(Data entries)
-----

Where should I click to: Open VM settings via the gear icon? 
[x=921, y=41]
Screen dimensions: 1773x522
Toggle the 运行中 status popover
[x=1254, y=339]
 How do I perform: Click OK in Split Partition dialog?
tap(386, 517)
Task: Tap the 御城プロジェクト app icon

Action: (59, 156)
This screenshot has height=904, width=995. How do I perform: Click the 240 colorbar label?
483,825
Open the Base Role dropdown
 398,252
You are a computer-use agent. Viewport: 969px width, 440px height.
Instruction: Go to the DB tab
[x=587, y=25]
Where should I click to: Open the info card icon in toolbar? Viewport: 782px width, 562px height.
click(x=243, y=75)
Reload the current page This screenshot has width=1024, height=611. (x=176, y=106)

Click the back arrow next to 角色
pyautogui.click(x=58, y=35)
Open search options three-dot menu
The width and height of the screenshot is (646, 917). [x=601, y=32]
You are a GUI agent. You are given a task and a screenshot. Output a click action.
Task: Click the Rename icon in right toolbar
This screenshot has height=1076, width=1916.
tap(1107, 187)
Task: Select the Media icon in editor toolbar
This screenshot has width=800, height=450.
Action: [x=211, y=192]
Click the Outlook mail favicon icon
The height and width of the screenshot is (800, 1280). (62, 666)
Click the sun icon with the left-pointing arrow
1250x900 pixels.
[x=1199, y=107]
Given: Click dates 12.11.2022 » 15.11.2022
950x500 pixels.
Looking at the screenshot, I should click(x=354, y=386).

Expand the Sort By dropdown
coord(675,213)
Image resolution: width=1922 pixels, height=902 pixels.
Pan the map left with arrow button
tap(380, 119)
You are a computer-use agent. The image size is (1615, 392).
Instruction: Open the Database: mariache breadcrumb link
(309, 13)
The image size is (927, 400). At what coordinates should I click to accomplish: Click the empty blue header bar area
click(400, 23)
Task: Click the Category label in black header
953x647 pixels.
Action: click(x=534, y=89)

-----

→ **What you should do**: Give the count of lines in the data that contain the word "agent", and write nothing besides it.

→ **Written answer**: 3